(EXERCISE INPUTS)
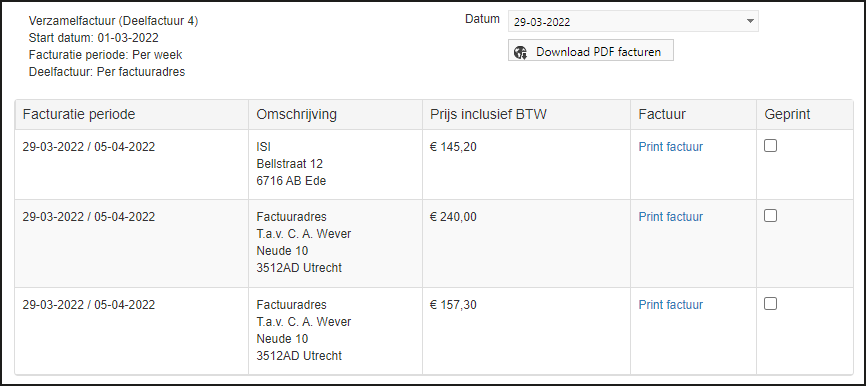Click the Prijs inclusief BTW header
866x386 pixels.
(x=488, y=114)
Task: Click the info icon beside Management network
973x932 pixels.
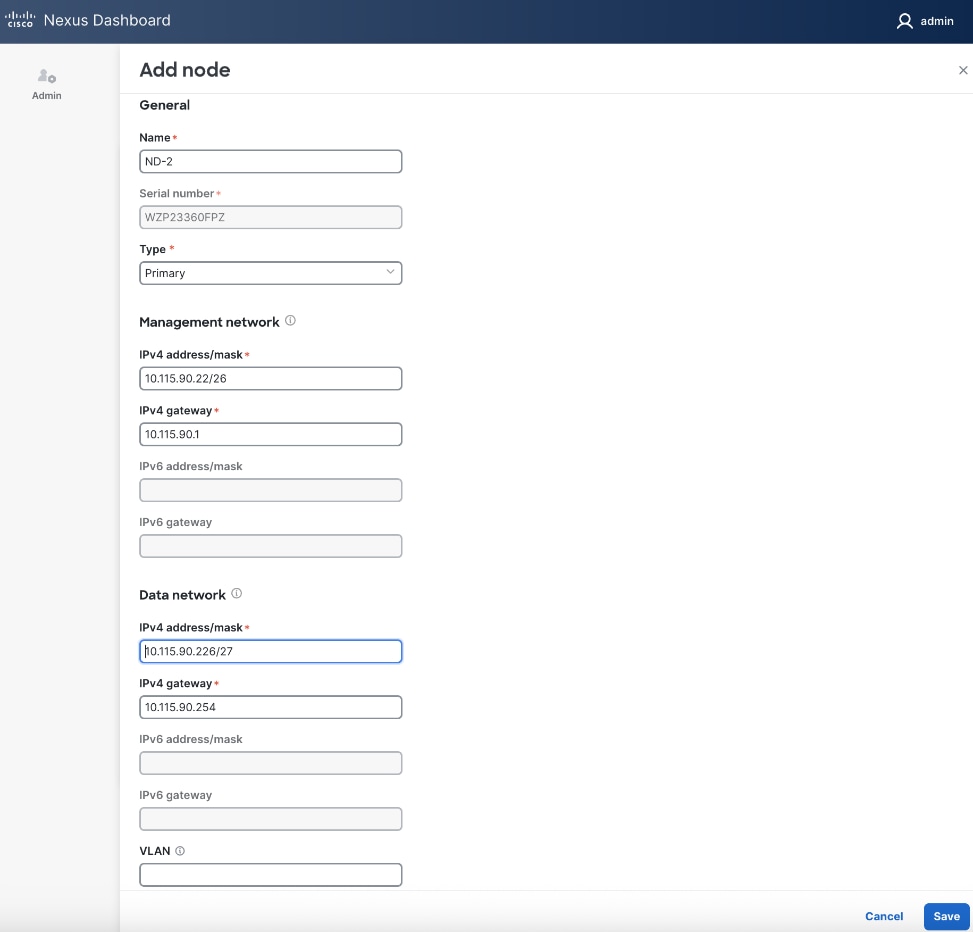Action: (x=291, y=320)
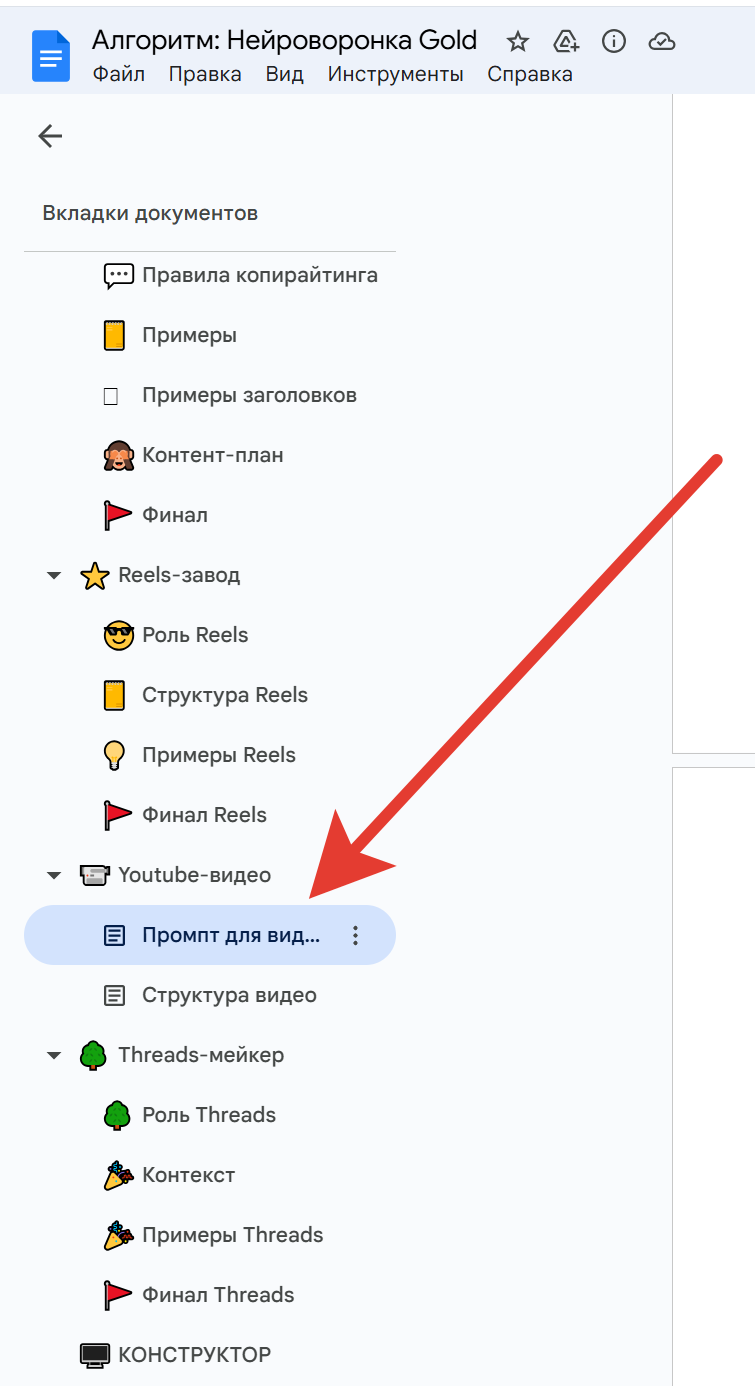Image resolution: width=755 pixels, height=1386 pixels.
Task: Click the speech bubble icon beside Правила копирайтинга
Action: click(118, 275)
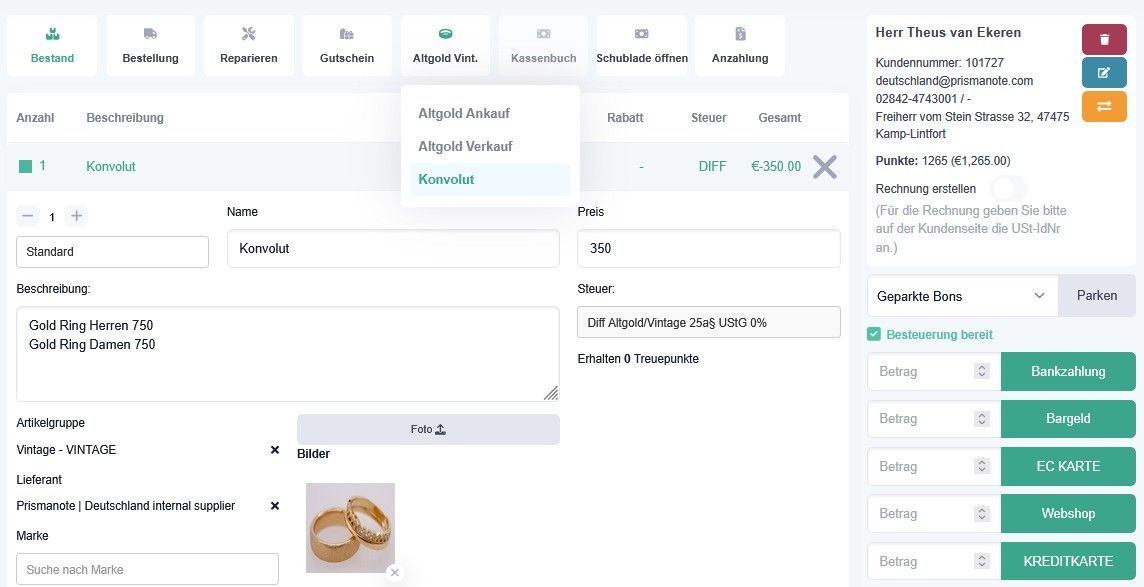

(TASK DETAILS) Exactly the lines from the one with "Task: Click the info" to the last line of the listing are wanted, both ends included and pictures excluded.

(ANSWER FOR THE TASK)
Task: Click the info icon beside Management network
973x932 pixels.
Action: (x=291, y=320)
Image resolution: width=755 pixels, height=1386 pixels.
Task: Click the speech bubble icon beside Правила копирайтинга
Action: click(118, 275)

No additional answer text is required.